§ YOUR INSTRUCTIONS:
Your task is to copy the stretch of lines in the records below that begins with the line containing "Minimize the command prompt window" and ends with the line containing "The image size is (889, 400).", exactly as written, with nothing added.

§ DATA FOR THIS TASK:
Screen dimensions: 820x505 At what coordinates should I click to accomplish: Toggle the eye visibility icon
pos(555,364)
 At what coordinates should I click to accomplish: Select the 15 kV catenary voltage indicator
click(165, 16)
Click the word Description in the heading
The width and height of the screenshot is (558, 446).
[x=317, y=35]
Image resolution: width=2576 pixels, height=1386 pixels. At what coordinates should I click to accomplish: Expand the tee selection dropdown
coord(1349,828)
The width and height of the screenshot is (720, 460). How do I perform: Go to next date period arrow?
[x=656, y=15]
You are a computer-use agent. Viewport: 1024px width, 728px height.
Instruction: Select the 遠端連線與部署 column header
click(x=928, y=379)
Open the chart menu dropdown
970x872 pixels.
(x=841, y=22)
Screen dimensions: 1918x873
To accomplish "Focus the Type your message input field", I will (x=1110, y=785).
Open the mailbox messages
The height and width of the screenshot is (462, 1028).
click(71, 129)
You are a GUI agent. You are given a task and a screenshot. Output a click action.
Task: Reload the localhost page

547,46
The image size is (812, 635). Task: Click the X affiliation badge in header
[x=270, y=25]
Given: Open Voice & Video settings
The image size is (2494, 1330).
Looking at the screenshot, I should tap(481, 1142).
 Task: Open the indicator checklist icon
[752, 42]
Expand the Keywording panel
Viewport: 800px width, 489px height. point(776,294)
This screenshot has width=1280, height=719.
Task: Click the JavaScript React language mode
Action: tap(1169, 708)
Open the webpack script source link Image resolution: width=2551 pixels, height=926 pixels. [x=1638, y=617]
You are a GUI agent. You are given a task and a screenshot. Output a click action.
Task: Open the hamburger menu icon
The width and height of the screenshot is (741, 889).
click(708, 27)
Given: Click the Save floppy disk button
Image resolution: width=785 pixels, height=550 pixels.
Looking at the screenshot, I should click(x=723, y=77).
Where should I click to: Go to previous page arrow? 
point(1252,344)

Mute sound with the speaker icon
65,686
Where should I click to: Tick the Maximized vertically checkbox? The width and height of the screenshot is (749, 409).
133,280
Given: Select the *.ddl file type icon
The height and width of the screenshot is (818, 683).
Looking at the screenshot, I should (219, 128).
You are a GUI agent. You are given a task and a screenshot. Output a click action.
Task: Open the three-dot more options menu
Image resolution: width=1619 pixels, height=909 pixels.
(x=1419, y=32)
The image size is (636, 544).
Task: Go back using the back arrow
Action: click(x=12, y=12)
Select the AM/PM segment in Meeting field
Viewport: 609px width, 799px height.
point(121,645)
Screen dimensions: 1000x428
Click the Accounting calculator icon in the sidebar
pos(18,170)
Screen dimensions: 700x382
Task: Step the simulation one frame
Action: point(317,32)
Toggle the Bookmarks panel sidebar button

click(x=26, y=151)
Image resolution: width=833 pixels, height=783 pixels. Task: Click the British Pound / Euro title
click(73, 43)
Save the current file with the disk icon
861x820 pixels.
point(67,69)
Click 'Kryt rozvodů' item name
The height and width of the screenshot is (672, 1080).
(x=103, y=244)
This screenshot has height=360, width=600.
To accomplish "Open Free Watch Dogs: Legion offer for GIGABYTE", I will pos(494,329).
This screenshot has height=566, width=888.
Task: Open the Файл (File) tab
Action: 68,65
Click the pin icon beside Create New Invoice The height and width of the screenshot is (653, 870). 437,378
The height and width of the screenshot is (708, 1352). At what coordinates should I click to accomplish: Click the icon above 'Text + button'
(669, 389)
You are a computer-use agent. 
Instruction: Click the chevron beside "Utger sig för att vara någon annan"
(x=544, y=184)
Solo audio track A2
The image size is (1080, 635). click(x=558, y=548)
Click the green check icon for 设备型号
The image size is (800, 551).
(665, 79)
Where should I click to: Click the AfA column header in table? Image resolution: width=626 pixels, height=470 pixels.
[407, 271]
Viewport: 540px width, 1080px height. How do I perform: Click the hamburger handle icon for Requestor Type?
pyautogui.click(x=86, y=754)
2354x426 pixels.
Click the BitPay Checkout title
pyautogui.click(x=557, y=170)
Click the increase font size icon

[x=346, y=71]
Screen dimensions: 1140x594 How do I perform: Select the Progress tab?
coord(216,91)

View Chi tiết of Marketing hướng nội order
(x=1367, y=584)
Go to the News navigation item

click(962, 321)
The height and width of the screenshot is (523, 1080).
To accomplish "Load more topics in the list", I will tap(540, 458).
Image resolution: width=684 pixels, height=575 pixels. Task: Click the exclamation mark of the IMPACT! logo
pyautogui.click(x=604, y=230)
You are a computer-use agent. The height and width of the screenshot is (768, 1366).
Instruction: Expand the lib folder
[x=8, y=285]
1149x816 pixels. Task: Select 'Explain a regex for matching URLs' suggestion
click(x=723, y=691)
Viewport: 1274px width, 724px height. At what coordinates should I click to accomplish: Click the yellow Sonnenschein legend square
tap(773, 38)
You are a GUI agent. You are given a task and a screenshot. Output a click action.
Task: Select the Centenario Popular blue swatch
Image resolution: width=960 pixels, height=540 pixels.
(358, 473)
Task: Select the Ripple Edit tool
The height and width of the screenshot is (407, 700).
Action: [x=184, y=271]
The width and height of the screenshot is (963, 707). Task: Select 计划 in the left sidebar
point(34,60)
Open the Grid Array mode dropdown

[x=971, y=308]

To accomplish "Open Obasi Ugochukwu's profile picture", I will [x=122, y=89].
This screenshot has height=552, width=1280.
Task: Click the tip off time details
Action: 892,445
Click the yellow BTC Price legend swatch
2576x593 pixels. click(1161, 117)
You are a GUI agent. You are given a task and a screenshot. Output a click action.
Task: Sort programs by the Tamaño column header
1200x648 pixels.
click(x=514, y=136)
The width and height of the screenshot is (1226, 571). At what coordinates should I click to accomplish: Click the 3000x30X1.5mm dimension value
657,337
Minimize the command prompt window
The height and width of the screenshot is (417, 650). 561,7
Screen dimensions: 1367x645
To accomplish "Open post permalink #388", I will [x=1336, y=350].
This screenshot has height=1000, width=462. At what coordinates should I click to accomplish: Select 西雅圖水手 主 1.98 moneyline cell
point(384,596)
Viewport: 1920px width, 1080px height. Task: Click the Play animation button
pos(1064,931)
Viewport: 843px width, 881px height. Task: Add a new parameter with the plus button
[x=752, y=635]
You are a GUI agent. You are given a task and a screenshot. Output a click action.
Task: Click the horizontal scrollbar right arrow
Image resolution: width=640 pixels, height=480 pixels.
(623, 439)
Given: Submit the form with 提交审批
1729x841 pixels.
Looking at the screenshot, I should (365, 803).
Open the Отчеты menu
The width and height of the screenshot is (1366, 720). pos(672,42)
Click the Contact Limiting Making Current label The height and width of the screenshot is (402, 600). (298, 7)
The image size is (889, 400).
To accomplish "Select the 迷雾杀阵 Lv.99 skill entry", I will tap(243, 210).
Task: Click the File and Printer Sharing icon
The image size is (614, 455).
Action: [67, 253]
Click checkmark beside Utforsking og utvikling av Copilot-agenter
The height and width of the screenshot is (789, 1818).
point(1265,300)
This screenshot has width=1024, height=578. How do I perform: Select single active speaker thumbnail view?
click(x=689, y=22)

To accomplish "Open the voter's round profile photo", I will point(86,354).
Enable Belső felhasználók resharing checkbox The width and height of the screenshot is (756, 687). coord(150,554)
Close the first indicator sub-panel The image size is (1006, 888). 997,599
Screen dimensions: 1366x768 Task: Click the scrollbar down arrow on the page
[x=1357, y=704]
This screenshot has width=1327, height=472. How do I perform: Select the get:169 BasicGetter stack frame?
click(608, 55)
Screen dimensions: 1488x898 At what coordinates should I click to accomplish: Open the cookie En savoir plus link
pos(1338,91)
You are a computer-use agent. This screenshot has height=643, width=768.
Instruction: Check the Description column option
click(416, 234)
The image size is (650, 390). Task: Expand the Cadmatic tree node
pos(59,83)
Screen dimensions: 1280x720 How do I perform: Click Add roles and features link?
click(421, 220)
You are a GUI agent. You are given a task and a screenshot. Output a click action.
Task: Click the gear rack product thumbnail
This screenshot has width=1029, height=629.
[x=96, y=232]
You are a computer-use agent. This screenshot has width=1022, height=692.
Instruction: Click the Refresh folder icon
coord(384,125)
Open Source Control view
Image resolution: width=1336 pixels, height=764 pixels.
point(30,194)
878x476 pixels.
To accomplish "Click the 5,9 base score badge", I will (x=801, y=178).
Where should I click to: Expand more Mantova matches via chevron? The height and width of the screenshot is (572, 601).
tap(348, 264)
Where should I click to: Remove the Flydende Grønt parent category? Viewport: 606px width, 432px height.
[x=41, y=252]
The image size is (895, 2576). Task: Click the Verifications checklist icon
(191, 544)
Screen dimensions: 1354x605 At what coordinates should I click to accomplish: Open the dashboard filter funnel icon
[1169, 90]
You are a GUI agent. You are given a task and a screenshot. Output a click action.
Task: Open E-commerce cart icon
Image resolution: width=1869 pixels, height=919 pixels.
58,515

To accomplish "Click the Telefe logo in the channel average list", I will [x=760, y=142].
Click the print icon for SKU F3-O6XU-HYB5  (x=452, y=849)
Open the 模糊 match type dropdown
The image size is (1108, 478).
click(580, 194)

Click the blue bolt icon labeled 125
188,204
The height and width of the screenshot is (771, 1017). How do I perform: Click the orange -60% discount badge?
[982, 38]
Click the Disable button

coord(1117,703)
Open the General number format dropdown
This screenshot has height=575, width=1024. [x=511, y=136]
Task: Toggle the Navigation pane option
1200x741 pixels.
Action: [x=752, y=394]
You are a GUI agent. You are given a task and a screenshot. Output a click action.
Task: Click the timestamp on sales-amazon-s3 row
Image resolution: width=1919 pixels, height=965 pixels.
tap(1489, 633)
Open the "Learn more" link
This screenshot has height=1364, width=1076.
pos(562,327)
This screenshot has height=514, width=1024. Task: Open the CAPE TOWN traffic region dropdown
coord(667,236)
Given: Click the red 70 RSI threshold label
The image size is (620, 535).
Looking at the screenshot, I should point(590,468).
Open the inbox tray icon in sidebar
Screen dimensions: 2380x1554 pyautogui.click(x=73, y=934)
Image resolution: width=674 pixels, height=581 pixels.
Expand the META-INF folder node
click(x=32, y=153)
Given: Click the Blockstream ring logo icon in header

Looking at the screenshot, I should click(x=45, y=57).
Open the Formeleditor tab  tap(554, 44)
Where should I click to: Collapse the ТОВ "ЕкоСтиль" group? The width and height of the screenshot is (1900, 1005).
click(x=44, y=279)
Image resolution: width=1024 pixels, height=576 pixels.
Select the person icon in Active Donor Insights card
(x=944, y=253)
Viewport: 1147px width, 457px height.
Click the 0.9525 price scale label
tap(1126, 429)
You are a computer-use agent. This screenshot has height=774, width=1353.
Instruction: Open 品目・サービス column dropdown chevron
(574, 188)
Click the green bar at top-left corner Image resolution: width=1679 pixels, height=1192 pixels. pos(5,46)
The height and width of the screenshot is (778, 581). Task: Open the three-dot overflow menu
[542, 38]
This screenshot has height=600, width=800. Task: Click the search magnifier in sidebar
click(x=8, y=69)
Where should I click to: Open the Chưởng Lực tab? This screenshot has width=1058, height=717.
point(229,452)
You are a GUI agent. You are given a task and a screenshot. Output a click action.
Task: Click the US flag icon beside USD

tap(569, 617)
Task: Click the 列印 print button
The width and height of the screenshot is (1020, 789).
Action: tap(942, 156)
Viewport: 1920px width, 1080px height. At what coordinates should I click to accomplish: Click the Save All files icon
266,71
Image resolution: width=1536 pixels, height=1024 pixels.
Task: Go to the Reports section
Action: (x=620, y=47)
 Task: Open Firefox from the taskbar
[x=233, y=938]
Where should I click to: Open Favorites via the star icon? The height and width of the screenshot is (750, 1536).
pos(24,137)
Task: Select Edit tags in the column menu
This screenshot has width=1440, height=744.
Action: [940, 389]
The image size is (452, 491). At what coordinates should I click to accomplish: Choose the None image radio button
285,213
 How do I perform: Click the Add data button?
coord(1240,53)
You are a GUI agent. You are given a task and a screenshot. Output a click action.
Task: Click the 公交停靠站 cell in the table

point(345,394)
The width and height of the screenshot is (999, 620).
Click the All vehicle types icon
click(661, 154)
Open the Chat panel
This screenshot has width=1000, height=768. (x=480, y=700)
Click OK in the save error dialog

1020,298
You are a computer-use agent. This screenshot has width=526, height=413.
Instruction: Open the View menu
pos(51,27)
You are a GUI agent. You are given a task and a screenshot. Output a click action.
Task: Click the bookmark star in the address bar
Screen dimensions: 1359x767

§ ANSWER SECTION:
Minimize the command prompt window
The height and width of the screenshot is (417, 650). 561,7
Screen dimensions: 1367x645
To accomplish "Open post permalink #388", I will [x=1336, y=350].
This screenshot has height=1000, width=462. At what coordinates should I click to accomplish: Select 西雅圖水手 主 1.98 moneyline cell
point(384,596)
Viewport: 1920px width, 1080px height. Task: Click the Play animation button
pos(1064,931)
Viewport: 843px width, 881px height. Task: Add a new parameter with the plus button
[x=752, y=635]
You are a GUI agent. You are given a task and a screenshot. Output a click action.
Task: Click the horizontal scrollbar right arrow
Image resolution: width=640 pixels, height=480 pixels.
(623, 439)
Given: Submit the form with 提交审批
1729x841 pixels.
Looking at the screenshot, I should (365, 803).
Open the Отчеты menu
The width and height of the screenshot is (1366, 720). pos(672,42)
Click the Contact Limiting Making Current label The height and width of the screenshot is (402, 600). (298, 7)
The image size is (889, 400).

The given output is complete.